Añádase que la mercantilización no es ningún paraíso, sino un lenitivo para las miserias impuestas por el despotismo político y religioso. Los seres humanos siguen teniendo abierto ante sí un larguísimo camino hacia la dignidad, y monetizar las relaciones puede, por ejemplo, mermar el viejo deber de hospitalidad y otras virtudes morales, «que nos inclinan a ver los propios intereses de un modo no rí gido»69. Antes de esa monetización reinaba la rigidez suprema del orden jerárquico, y la marea de mezquina mediocridad que le pone término no puede desligarse de las atrocidades y carencias ligadas a la Paz de Dios. En principio, «el efecto natural del comercio es conducir a la paz»70, aclaración tanto más oportuna cuanto que todavía pasa por un «combate perpetuo» (Colbert) y «una especie de guerra» (Josiah Child).

Pedirle a la política otra cosa que «moderación» en el poder, con la consiguiente libertad para los ciudadanos, implica también despojarla de moralinas. Gustos, valores y modales, pongamos por caso, no son incumbencia del gobierno salvo que aspiremos a robustecer la tiranía, y un texto del Montesquieu joven dice ya:

«Es inútil atacar directamente a la política mostrando cuántas prácticas suyas tropiezan con la moralidad y la razón. Este tipo de discurso convence a todos sin cambiar a nadie [...] Me parece mejor seguir un camino indirecto, que [...] muestre su escaso rendimiento en utilidad real»71.
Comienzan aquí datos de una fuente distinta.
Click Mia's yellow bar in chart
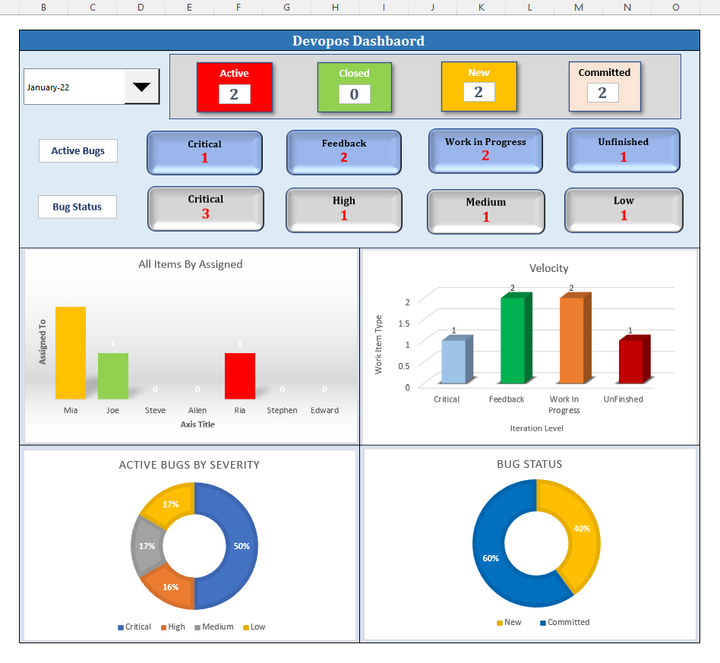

Despreciado en Francia por cosmopolita y anti-soberanista, a despecho de algunas excepciones, el Espíritu de las leyes es resumido casi un siglo después por su compatriota Tocqueville: «No sé si alguien puede citar un caso de nación fabril y comercial que no sea libre. Hay, pues, un estrecho vínculo entre libertad e industria»72.